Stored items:
__________________________________________________

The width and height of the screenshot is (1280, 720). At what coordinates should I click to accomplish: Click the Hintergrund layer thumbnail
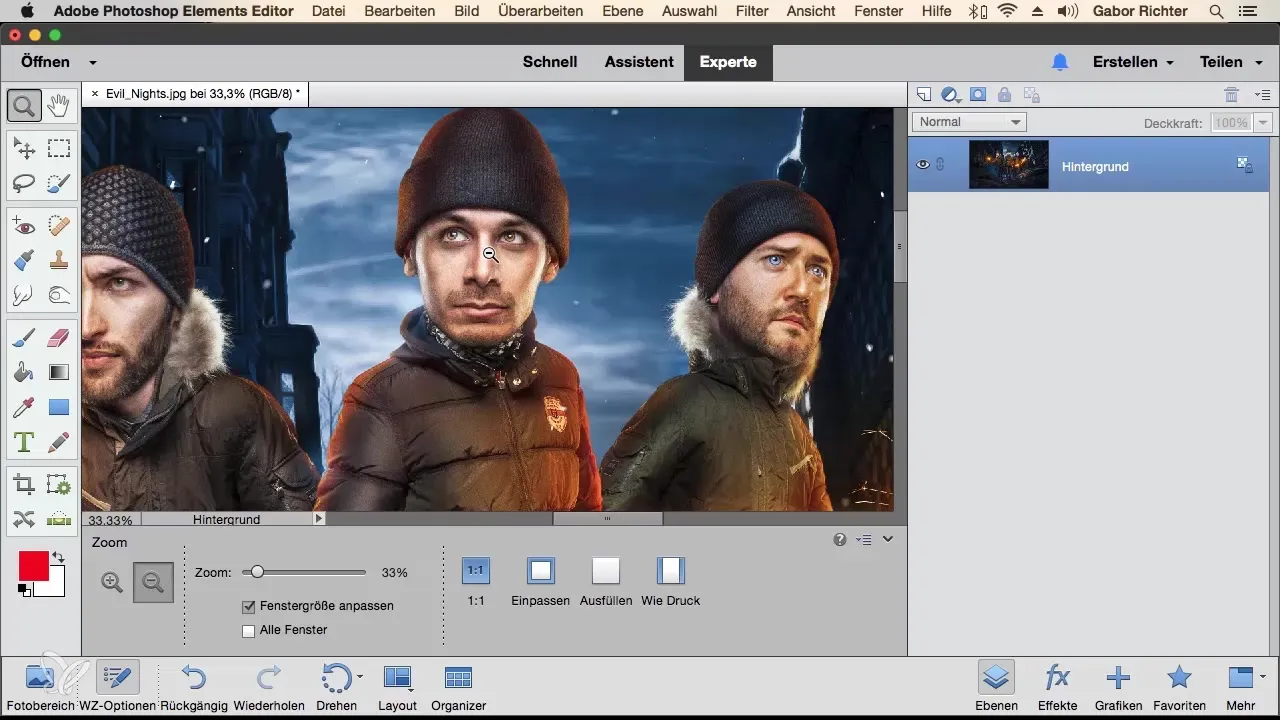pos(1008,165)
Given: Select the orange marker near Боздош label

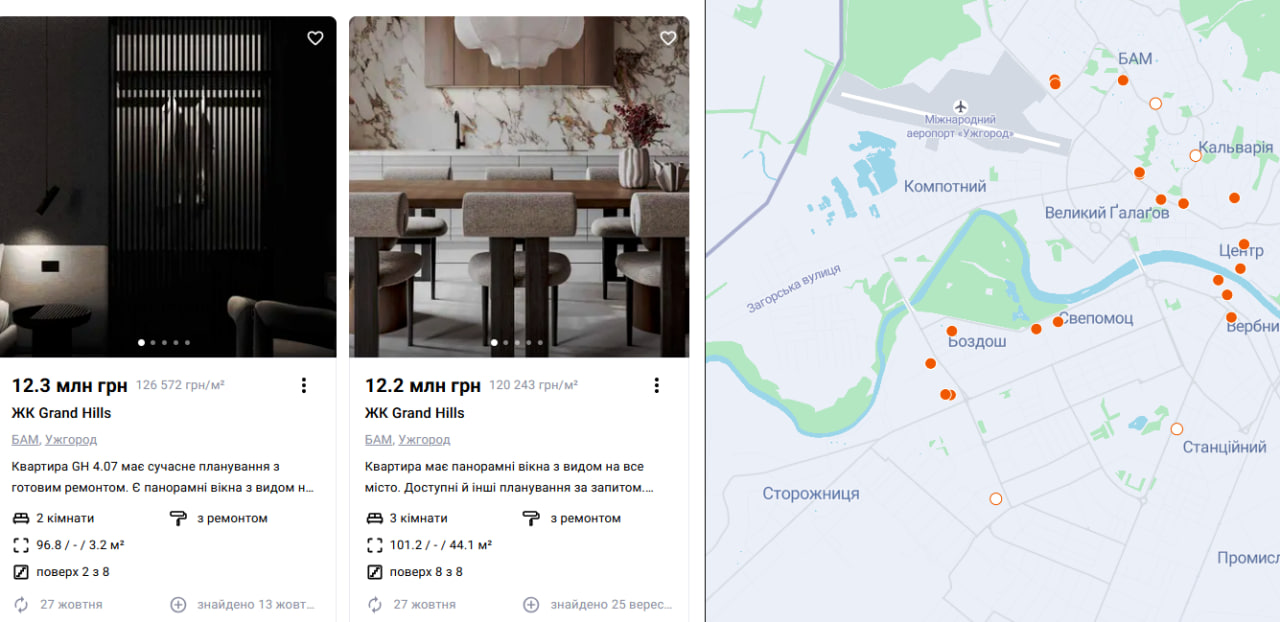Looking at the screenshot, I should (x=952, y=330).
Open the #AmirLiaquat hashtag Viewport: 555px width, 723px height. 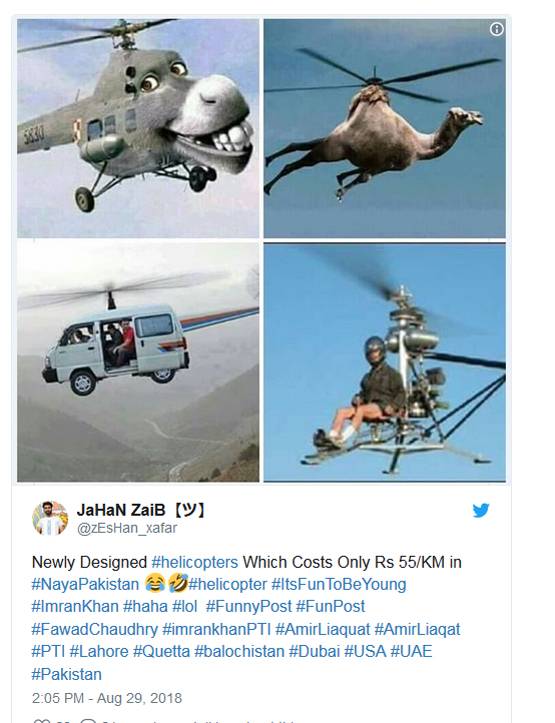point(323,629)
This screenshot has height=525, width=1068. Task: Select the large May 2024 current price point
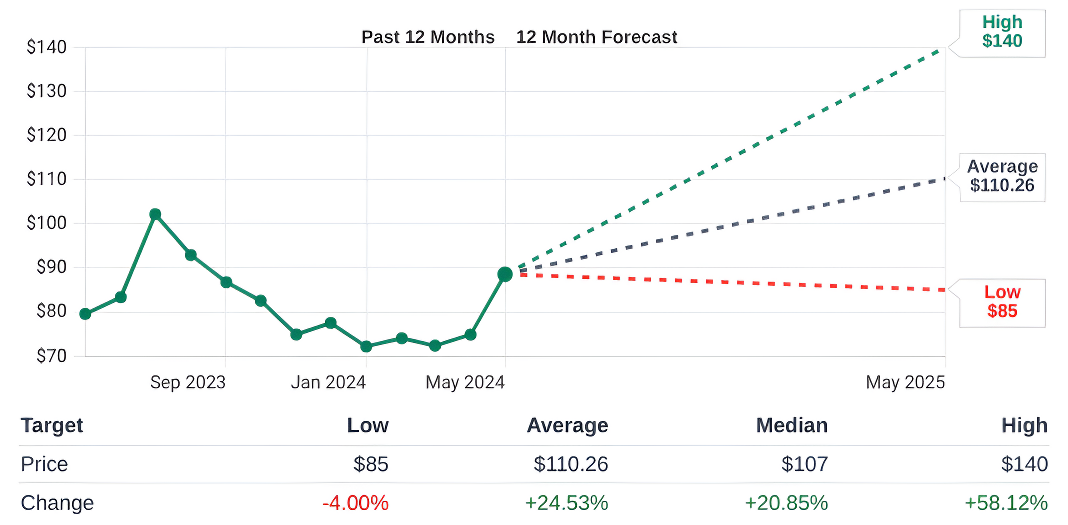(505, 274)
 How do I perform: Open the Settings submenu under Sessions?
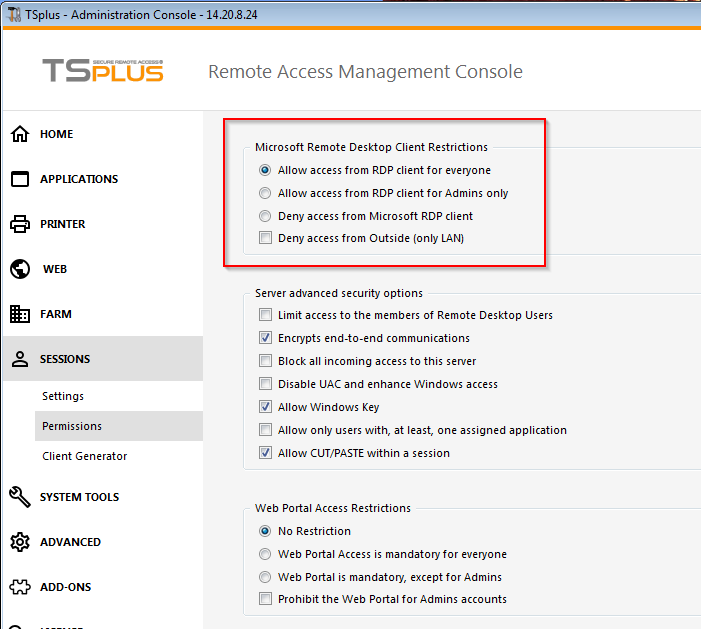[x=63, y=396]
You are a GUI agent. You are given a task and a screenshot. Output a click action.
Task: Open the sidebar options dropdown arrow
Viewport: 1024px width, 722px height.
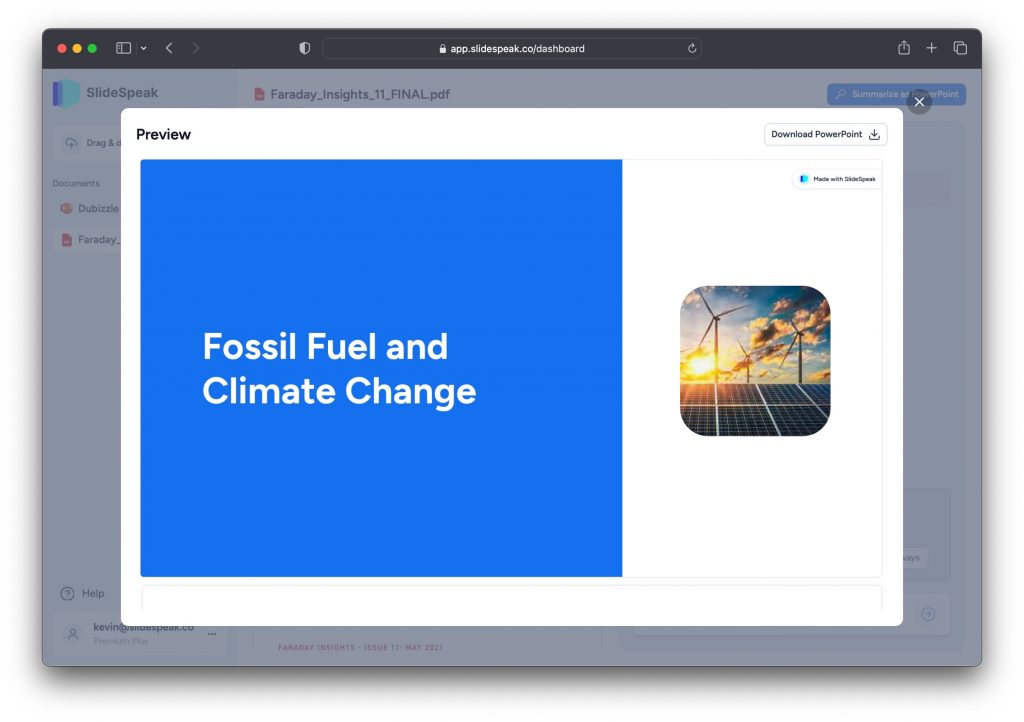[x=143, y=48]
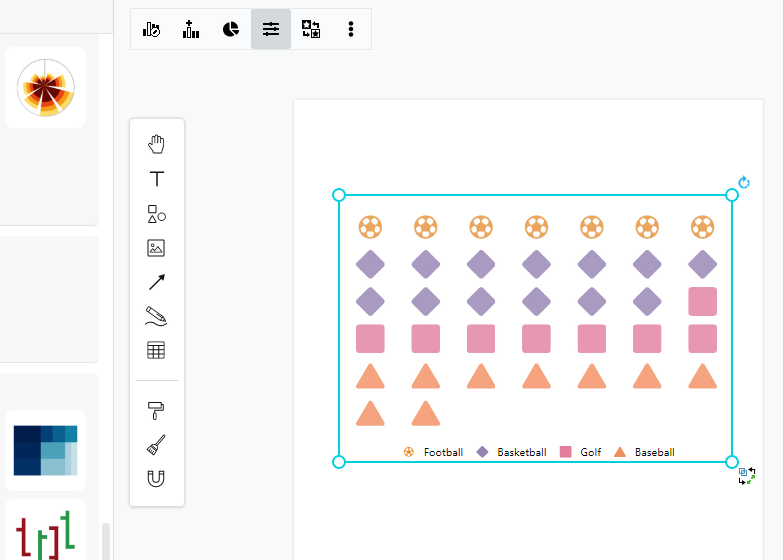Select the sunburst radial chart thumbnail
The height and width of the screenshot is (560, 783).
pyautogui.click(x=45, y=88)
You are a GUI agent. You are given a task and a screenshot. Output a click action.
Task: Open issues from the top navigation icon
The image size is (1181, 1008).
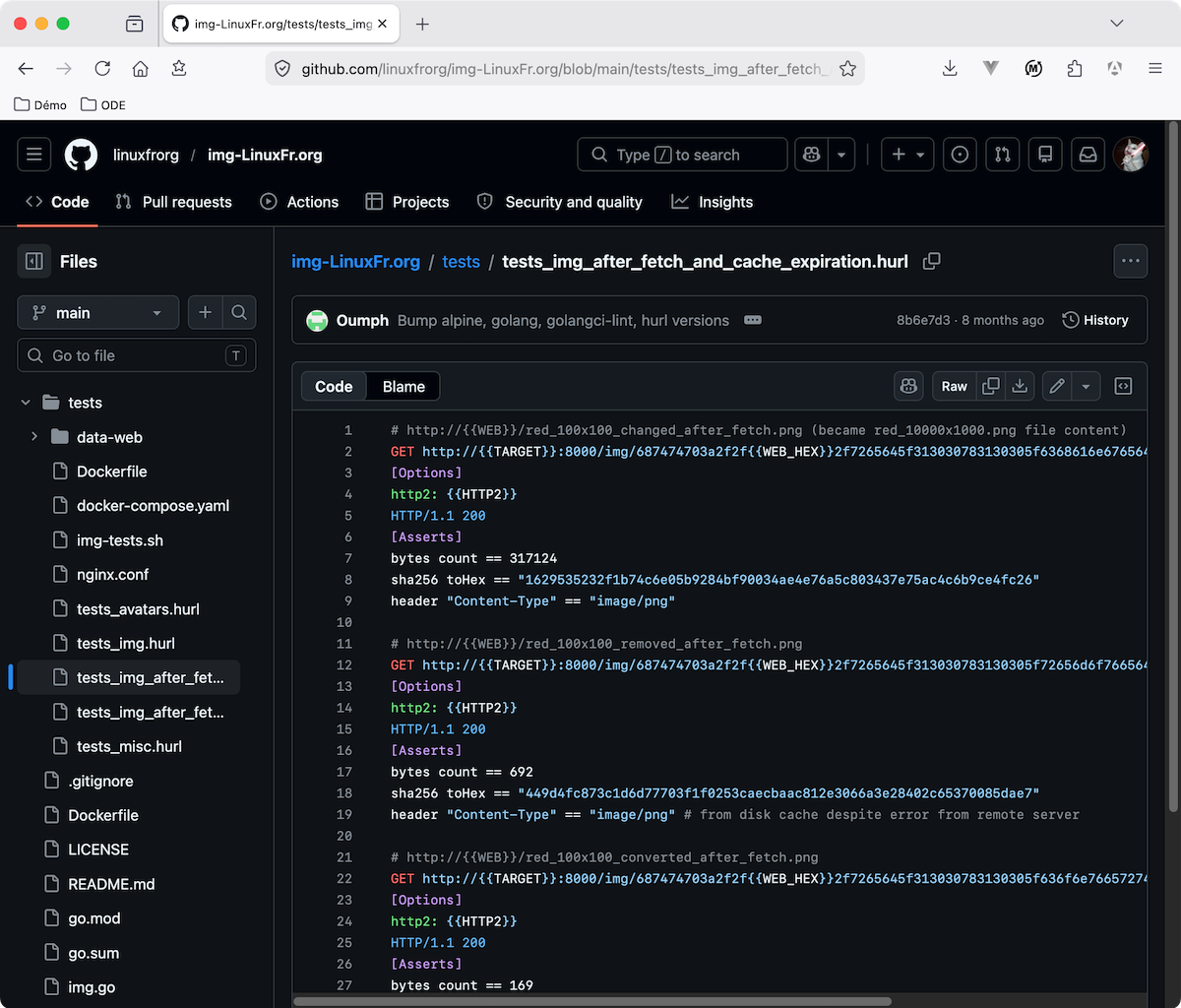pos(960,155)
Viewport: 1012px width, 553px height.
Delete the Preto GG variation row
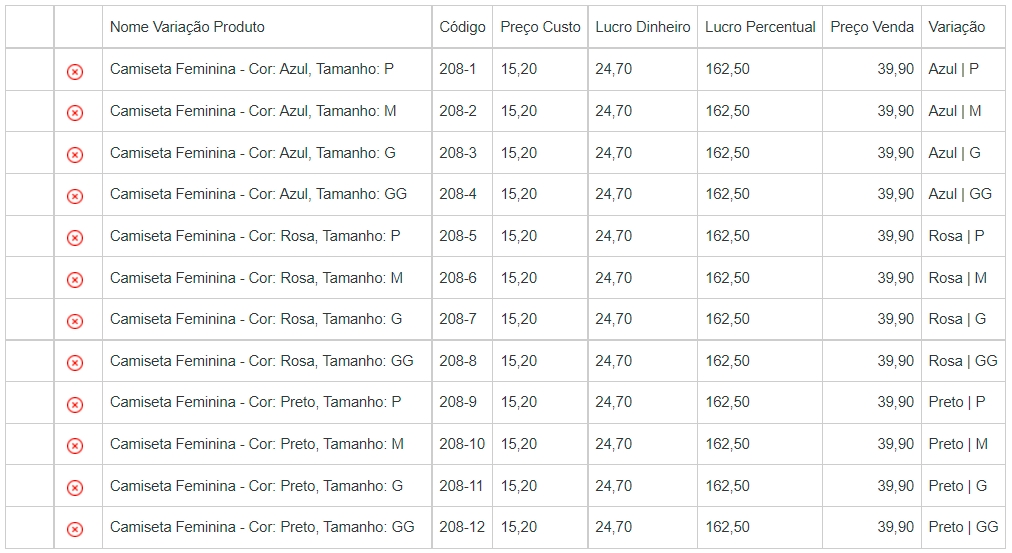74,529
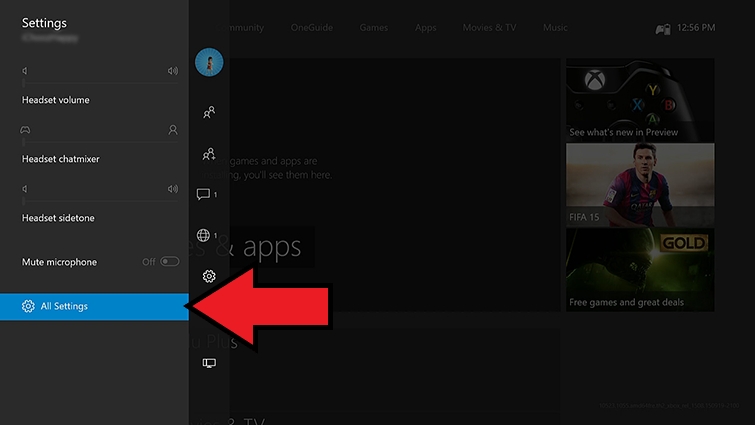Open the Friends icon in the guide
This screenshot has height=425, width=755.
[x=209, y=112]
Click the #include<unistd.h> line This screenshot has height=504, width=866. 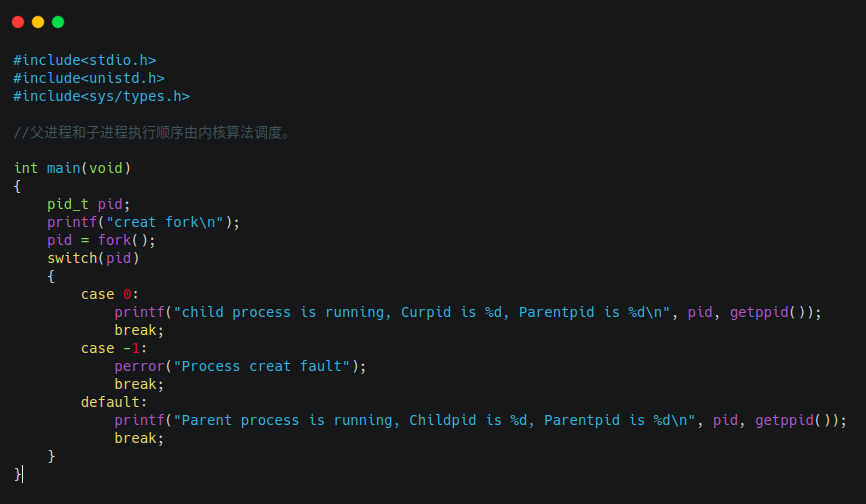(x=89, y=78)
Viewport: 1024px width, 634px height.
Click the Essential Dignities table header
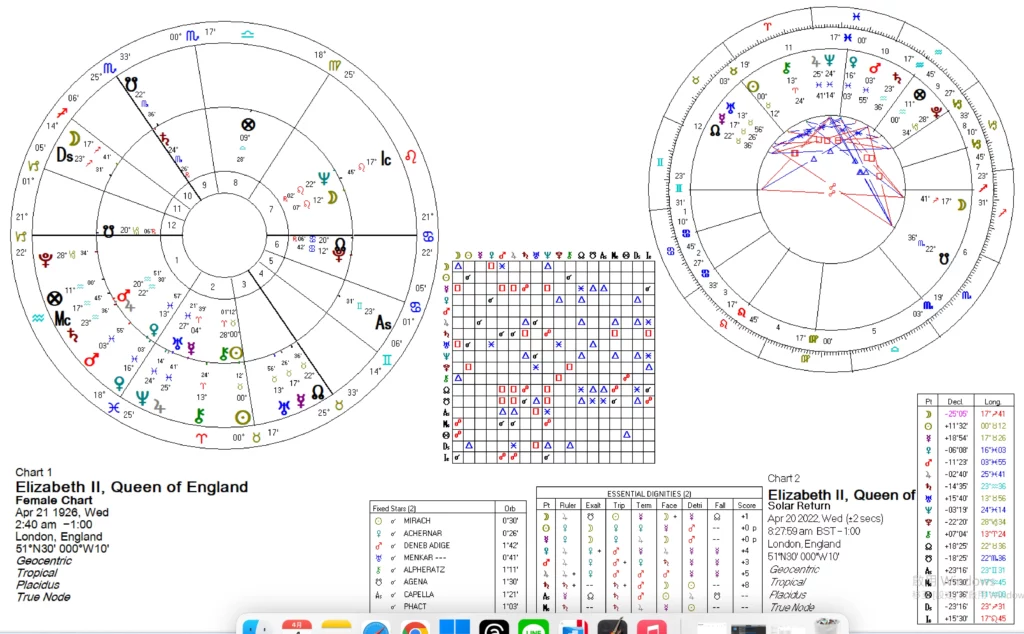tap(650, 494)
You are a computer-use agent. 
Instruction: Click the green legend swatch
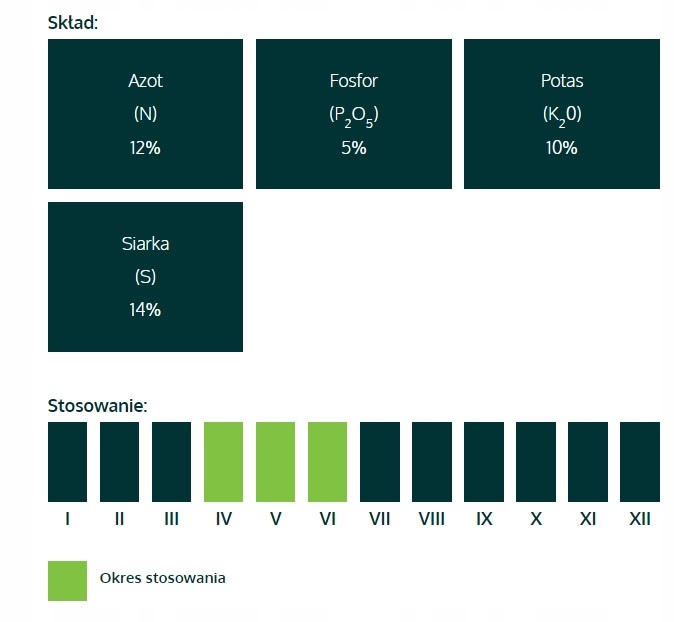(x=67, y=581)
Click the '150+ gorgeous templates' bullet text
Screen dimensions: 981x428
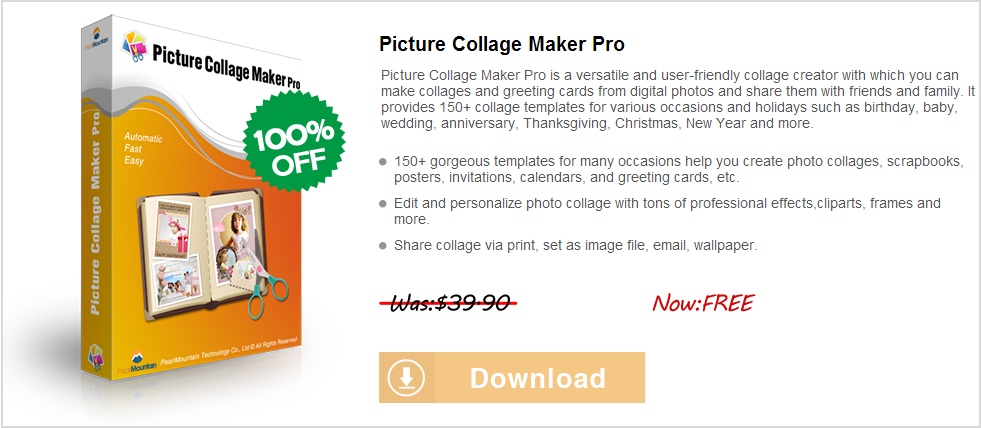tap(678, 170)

__________________________________________________

Copy only what lies between the line with "Task: Open the sidebar options dropdown arrow" and the line with "Viewport: 1012px width, 553px height.", those two lines included, exactly as given above; pictures stay out.

ANSWER BELOW:
Task: Open the sidebar options dropdown arrow
Viewport: 1024px width, 722px height.
[x=143, y=48]
Select the sunburst radial chart thumbnail
The height and width of the screenshot is (560, 783).
pyautogui.click(x=45, y=88)
You are a GUI agent. You are given a task and a screenshot. Output a click action.
Task: Open issues from the top navigation icon
The image size is (1181, 1008).
pos(960,155)
Viewport: 1012px width, 553px height.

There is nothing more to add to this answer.